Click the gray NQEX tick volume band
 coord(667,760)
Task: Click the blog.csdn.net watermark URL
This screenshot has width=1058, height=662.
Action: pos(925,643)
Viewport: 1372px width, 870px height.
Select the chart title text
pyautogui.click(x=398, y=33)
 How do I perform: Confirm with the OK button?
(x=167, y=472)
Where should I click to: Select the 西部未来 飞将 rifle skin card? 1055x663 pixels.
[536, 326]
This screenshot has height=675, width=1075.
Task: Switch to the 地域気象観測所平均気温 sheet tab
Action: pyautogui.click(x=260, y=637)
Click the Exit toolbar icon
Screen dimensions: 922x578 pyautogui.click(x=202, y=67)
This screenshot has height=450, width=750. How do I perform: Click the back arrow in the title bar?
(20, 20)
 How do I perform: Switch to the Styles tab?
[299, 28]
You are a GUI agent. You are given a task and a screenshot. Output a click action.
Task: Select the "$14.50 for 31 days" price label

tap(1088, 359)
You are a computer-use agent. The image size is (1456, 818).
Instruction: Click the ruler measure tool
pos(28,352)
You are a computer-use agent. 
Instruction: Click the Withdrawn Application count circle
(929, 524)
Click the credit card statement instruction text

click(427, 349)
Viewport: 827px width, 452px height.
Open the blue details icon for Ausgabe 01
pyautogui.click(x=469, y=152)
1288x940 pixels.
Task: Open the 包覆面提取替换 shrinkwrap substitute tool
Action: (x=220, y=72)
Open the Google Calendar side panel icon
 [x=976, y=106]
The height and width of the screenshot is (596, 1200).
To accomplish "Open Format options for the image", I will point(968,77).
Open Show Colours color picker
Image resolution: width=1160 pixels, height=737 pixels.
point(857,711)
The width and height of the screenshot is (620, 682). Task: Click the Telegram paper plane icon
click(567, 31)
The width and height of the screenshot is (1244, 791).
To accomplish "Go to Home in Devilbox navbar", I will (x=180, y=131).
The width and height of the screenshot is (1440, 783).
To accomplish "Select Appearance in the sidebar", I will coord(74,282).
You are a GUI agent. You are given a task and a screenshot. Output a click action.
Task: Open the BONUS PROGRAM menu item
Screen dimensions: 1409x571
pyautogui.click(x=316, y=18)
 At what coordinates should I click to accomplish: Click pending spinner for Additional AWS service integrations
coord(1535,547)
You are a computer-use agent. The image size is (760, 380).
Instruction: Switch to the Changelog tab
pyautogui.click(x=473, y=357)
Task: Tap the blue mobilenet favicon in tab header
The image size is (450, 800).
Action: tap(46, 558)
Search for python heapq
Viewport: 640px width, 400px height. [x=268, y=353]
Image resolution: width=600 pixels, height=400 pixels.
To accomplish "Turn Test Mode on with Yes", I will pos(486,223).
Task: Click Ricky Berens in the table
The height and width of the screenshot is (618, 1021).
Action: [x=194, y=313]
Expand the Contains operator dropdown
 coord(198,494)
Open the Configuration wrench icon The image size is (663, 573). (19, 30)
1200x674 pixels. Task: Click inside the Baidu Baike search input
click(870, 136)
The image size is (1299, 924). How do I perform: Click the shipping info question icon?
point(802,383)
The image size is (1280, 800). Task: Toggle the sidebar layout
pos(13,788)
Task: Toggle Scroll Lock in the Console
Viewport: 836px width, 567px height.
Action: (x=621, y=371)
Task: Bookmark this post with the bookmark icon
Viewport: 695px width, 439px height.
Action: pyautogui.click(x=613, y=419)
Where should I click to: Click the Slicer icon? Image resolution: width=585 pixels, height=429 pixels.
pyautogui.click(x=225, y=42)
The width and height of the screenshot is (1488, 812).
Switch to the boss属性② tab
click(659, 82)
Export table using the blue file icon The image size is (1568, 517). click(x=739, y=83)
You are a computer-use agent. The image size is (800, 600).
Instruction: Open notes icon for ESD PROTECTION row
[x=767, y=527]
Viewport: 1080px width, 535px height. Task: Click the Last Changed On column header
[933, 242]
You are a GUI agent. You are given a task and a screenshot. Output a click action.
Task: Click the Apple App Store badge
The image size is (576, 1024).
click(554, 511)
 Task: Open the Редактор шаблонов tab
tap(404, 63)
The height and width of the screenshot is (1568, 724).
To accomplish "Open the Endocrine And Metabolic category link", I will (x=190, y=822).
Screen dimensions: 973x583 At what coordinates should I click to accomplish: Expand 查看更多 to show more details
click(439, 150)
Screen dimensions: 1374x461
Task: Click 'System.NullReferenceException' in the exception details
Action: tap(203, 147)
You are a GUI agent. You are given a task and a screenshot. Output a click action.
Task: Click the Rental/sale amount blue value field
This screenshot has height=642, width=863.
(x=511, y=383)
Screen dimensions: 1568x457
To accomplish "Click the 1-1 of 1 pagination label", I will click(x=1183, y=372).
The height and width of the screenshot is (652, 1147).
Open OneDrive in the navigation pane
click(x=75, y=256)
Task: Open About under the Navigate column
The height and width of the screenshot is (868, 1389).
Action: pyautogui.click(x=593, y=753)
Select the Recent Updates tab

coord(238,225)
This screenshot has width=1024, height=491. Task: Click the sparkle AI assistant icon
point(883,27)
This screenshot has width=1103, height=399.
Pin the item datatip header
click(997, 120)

## [Task goal]
A word-for-word restatement of the lines running from the one with "Viewport: 695px width, 439px height." to the last line of the records is the whole answer.

## [Output of the task]
Viewport: 695px width, 439px height.
Action: pyautogui.click(x=613, y=419)
Where should I click to: Click the Slicer icon? Image resolution: width=585 pixels, height=429 pixels.
pyautogui.click(x=225, y=42)
The width and height of the screenshot is (1488, 812).
Switch to the boss属性② tab
click(659, 82)
Export table using the blue file icon The image size is (1568, 517). click(x=739, y=83)
You are a computer-use agent. The image size is (800, 600).
Instruction: Open notes icon for ESD PROTECTION row
[x=767, y=527]
Viewport: 1080px width, 535px height. Task: Click the Last Changed On column header
[933, 242]
You are a GUI agent. You are given a task and a screenshot. Output a click action.
Task: Click the Apple App Store badge
The image size is (576, 1024).
click(554, 511)
 Task: Open the Редактор шаблонов tab
tap(404, 63)
The height and width of the screenshot is (1568, 724).
To accomplish "Open the Endocrine And Metabolic category link", I will (x=190, y=822).
Screen dimensions: 973x583 At what coordinates should I click to accomplish: Expand 查看更多 to show more details
click(439, 150)
Screen dimensions: 1374x461
Task: Click 'System.NullReferenceException' in the exception details
Action: tap(203, 147)
You are a GUI agent. You are given a task and a screenshot. Output a click action.
Task: Click the Rental/sale amount blue value field
This screenshot has height=642, width=863.
(x=511, y=383)
Screen dimensions: 1568x457
To accomplish "Click the 1-1 of 1 pagination label", I will click(x=1183, y=372).
The height and width of the screenshot is (652, 1147).
Open OneDrive in the navigation pane
click(x=75, y=256)
Task: Open About under the Navigate column
The height and width of the screenshot is (868, 1389).
Action: pyautogui.click(x=593, y=753)
Select the Recent Updates tab

coord(238,225)
This screenshot has width=1024, height=491. Task: Click the sparkle AI assistant icon
point(883,27)
This screenshot has width=1103, height=399.
Pin the item datatip header
click(997, 120)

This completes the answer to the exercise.